THE RED QUEEN
(Natural Selection and Predator-Prey Evolution)
“Now here, you see, it takes all the running you can do, to keep in the same place.”
The Red Queen in Lewis Carroll’s, Through the Looking Glass
The Red Queen’s statement to Alice accurately describes an important aspect of the evolutionary process. In nature, evolution is a
race. The goal is to pass your genes on to the next generation. Along the way, you must overcome changes in your physical
environment and defend yourself against the onslaught of other species. There is competition for food and space. It’s every species
for itself, and any adjustments that help achieve the goal are allowed. If the adjustments you made result from genetic variability, then
those adjustments can be passed to your offspring and they will flourish.
All right… suppose you have managed to pass your genes on to your offspring. Is the race over? NO!! As the Red Queen implies, the
race never stops. Environmental conditions may change again, a new, slightly better model of another species may come along, etc...

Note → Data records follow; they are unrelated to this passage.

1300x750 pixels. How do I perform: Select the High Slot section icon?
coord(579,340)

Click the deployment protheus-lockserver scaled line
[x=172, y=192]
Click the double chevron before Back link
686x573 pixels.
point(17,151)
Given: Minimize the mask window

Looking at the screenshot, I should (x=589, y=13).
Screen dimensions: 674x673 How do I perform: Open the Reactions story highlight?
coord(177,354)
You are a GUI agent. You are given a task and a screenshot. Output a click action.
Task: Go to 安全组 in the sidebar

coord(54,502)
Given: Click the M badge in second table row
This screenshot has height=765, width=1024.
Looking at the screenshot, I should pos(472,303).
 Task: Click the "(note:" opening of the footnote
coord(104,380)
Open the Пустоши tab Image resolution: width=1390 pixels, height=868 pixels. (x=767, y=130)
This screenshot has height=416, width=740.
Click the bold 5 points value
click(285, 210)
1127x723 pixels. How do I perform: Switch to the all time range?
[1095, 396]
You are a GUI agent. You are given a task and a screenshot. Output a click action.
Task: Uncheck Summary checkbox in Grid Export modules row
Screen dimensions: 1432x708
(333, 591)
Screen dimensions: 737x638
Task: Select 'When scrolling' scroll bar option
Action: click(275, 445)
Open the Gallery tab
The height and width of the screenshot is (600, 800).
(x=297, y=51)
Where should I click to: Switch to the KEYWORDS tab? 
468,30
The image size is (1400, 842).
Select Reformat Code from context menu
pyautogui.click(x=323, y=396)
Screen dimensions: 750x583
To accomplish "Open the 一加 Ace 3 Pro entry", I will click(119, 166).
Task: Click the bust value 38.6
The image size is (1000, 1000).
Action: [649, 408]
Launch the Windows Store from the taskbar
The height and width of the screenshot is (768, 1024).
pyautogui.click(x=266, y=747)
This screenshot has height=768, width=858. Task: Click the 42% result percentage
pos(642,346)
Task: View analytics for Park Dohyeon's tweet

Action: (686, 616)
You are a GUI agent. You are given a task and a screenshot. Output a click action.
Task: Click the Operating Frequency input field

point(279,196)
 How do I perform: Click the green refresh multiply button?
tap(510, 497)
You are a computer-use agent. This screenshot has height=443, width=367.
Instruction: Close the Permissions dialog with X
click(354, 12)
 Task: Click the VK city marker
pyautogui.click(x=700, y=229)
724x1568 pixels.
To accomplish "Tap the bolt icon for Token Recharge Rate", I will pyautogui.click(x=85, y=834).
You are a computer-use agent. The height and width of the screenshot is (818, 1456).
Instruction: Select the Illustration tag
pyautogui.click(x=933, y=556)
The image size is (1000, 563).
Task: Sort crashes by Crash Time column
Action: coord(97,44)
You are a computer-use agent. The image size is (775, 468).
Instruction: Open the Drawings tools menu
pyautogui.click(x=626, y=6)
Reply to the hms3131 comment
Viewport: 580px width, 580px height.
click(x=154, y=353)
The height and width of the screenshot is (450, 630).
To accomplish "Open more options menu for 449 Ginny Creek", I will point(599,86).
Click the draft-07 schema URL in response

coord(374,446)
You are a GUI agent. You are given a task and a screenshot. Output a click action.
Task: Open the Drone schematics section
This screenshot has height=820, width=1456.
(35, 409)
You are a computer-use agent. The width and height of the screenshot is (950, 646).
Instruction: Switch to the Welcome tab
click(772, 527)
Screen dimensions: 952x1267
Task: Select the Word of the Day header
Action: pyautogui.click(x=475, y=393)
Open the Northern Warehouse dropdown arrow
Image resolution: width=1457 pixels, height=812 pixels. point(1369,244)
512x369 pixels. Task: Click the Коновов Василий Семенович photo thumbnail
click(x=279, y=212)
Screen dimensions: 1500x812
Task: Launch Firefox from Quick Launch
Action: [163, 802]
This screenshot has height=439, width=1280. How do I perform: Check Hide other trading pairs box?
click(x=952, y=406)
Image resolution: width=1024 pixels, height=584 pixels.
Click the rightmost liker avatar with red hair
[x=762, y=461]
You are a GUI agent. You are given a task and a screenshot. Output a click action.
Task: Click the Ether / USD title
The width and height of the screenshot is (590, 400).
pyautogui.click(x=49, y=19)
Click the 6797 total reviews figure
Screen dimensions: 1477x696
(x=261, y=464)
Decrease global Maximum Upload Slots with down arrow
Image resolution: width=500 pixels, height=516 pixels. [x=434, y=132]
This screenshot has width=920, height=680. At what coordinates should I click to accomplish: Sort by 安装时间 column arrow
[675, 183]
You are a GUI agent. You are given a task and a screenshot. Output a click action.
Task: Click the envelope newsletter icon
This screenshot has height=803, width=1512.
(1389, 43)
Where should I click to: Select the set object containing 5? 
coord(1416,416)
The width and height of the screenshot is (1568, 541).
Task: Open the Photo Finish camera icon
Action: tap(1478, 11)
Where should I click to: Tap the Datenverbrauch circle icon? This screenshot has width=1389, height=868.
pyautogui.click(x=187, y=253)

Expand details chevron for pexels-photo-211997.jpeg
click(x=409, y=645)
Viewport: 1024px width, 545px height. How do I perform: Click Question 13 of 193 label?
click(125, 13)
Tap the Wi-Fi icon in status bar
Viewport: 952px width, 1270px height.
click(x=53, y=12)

Nothing remains status quo. The alternative to racing is extinction, the death of all members of a species.
In nature, no species exists completely isolated from others. Other species are evolving, too. Consider the interaction of predators
(hunters) and prey species (huntees). Predators that are better hunters will consistently be able to produce more offspring. In this lab,
we will look at the predator-prey relationship.
Rules of the Game:
1. Students represent the predator species, each with a unique feeding appendage (spoons, tweezers, and knives).
2. Predators with a spoon or a knife appendage may NOT use their thumbs to assist in capturing prey.
3. Prey species are 4 different kinds of seeds: lintels, Lima, pinto, and black beans.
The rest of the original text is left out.